IT-6-P-1943 The Study of Ice Impurities Using the Environmental Scanning Electron Microscopy at Higher Pressures and Temperatures.

Natural ice and snow accumulate and concentrate significant amounts of impurities that can be stored or chemically transformed, and eventually released to the environment. The location of impurities and their interactions with the water molecules of ice have not yet been sufficiently clarified. The aim of this work is to observe an uranyl-salt brine layer on the ice surface using a back scattered electron detection and the ice surface morphology using a secondary electron detection under equilibrium conditions in a specimen chamber of environmental scanning electron microscope (ESEM).

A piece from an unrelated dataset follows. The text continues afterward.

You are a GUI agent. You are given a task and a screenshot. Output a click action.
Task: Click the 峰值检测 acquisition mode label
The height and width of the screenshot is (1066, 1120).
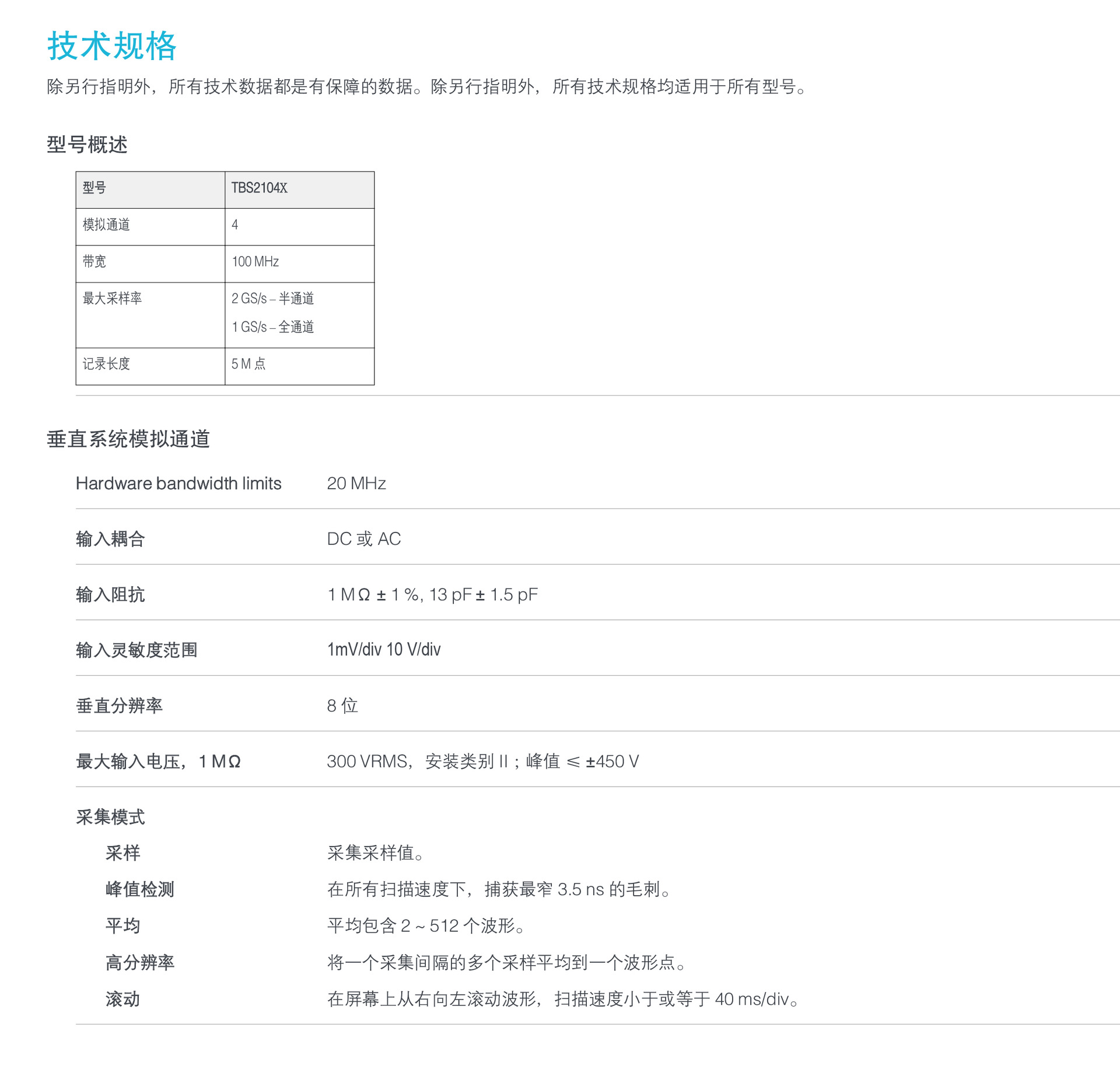point(140,889)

Our specially modified ESEM AQUASEM II equipped with the YAG:Ce³⁺ backscattered electron detector, an ionization detector of secondary electrons, a special hydration system and a Peltier cooled stage was used. The pressures between 400-700 Pa, 50% water-vapor saturation, and the temperatures above 250 K were utilized in our experiments. At these conditions, the phenomena of etching and subsequent stripping of impurities are largely suppressed.

Our samples were frozen under atmospheric pressure on a silicon plate cooled by the Peltier cooled stage. The initial sample holder temperature was above –1°C. A droplet of pure water or the uranyl nitrate solution was exposed to freezing. The uranyl nitrate solution (0.01 M) acidified by perchloric acid to pH = 1 were used in our second experiment because the hydrolysis of UO₂²⁺ is suppressed and only a single species (i.e., a hydrated uranyl ion) is present under these conditions.

Figure 1A shows an ESEM image of the ice sample prepared by freezing of pure water under atmospheric pressure inside the specimen chamber. Different shapes and sizes (30–200 µm) of the ice grains can be distinguished. Due to the detection of secondary electrons (SE), which are sensitive mostly to the surface topography, the ice grain boundaries are visible as black lines with a bright halo. At this temperature, the ice crystals are covered with a disordered interface (also called quasi liquid layer), however it is too thin to be identified by ESEM. Since the amount of backscattered electrons (BSE) is related to the atomic number of the present elements, ₉₂U-rich regions appear brighter, whereas the regions consisting of water molecules remain dark, see Figure 1B. The difference between pure ice and the frozen uranyl solution is largely manifested in the channels and pools of concentrated UO₂²⁺ solutions (bright) along with the individual ice grains (black). Pools are usually the largest at the triple junctions, although some may also be present on the ice surface. A liquid layer containing UO₂²⁺ was expected to be considerably more concentrated than the parent solution due to the freezing concentration effect.